I’d like to respond to the letter from Vince Beaudette that appeared in the May 23 newspaper ("Cudgel of accusations," May 23).
He said “while it’s true that isolated examples of cultural racism can be found,” the institutional racism of decades ago no longer exists, having been replaced by affirmative action.
Sadly, bias still impacts many people of color. Consider the maternal mortality rate. Depending on the area of the country in which they live, Centers for Disease Control and Prevention data shows black women experience maternal deaths at about three to four times rate of non-Hispanic white women.
A study by the New York City Department of Health found disparities in the city’s maternal mortality rates held, even when accounting for differences in income, education, neighborhood poverty level and pre-pregnancy obesity.
The American College of Obstetricians and Gynecologists, in its ACOG Postpartum Toolkit, cautions that “implicit bias may affect the way obstetrician-gynecologists council patients about treatment options…”
In our schools, black students, and particularly black boys, often face harsher punishments than their white counterparts for similar offenses. Again, numerous studies point this out.

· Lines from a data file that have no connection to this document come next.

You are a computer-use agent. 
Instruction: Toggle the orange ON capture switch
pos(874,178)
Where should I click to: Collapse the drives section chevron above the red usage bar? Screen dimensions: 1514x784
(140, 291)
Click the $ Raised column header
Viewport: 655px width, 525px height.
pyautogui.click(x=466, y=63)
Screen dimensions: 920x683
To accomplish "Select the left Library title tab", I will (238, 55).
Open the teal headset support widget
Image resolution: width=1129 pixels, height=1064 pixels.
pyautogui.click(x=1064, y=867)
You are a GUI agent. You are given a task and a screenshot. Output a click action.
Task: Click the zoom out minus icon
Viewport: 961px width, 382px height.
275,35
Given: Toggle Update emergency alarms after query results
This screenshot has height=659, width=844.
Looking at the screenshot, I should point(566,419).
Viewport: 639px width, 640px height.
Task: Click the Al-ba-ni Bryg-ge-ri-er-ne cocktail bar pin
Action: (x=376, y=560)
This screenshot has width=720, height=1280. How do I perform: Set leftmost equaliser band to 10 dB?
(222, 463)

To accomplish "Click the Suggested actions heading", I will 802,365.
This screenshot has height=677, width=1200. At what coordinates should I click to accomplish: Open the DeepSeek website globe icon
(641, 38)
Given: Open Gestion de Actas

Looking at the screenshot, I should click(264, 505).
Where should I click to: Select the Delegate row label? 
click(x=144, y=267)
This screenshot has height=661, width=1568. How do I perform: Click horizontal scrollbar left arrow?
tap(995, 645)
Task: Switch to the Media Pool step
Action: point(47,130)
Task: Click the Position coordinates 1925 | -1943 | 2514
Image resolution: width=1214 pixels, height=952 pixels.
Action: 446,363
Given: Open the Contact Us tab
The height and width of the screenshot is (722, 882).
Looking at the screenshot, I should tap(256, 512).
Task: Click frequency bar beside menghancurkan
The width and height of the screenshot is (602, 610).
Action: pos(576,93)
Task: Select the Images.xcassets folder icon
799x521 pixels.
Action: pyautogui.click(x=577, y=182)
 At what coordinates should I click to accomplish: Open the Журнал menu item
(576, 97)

One from the Government Accounting Office looked at data from nearly all public schools in the country for the 2013 to 2014 school year. Black students accounted for 15.5 of students, but 39 percent of students suspended from school.
Differences in behavior don’t explain the gap. For instance, in one school, black students were suspended the first time they used profanity, while white students received warnings and detention.
These differences can impact students the rest of their lives. Students who are frequently expelled or suspended are more likely to drop out and become involved in the criminal justice system.
And if they encounter the criminal justice system, people of color tend to fare worse than white citizens. Many studies point out the disparities between white people and people of color when it comes police stops, handcuffing, and searches without consent.
To take an example close to home, when MetroTransit analyzed how it handled first-time fare evaders, it found black adults were 26 percent more likely than white riders to receive criminal citations, rather than warnings, while Native Americans were more than twice as likely.
Yes, the U.S. has made some progress when it comes to treating all its citizens equally. But we have much, much further to go.